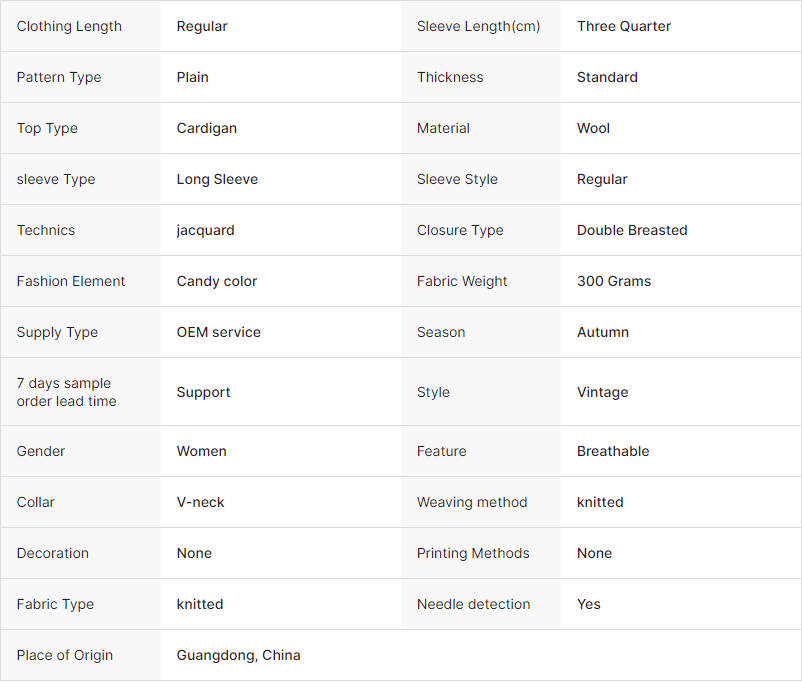Select "Yes" beside Needle detection
Screen dimensions: 802x682
(x=589, y=604)
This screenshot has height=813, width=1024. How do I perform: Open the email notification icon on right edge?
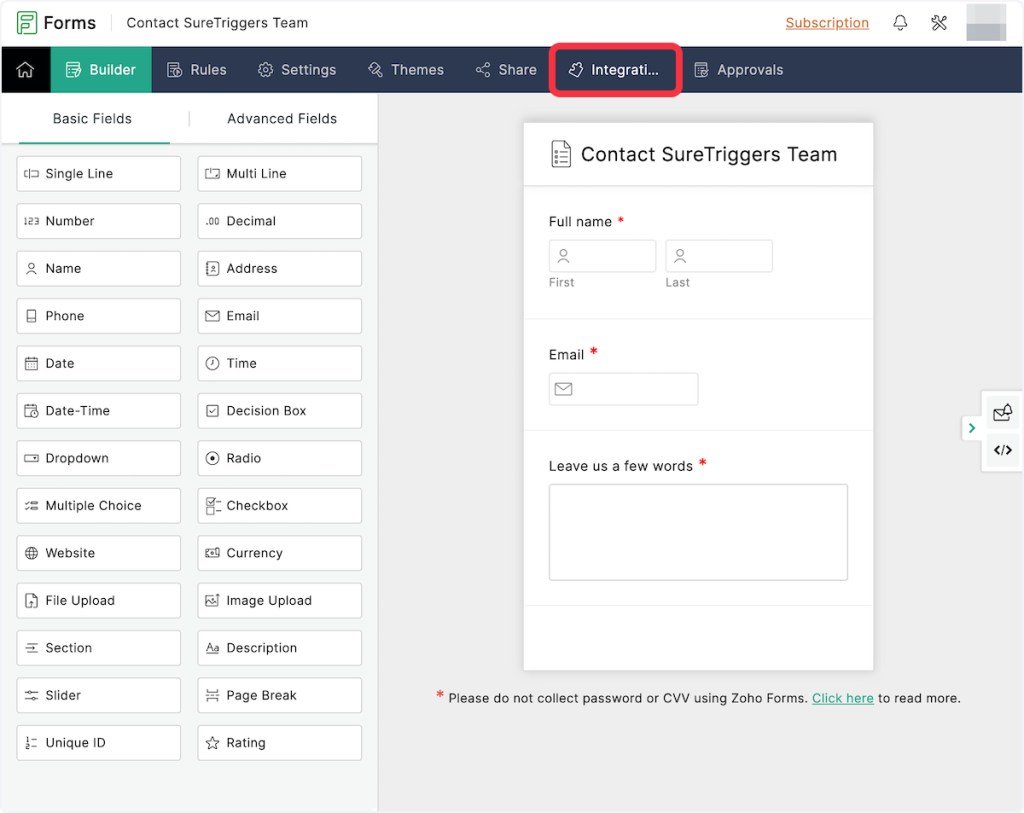1002,412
====
| WORK REQUEST |
What you write must match, line for line, the lines from the one with "This screenshot has" through the last line of the data above, minus the pictures.

| RESULT FOR THIS EXERCISE |
This screenshot has height=813, width=1024. How do I perform: Open the email notification icon on right edge?
1002,412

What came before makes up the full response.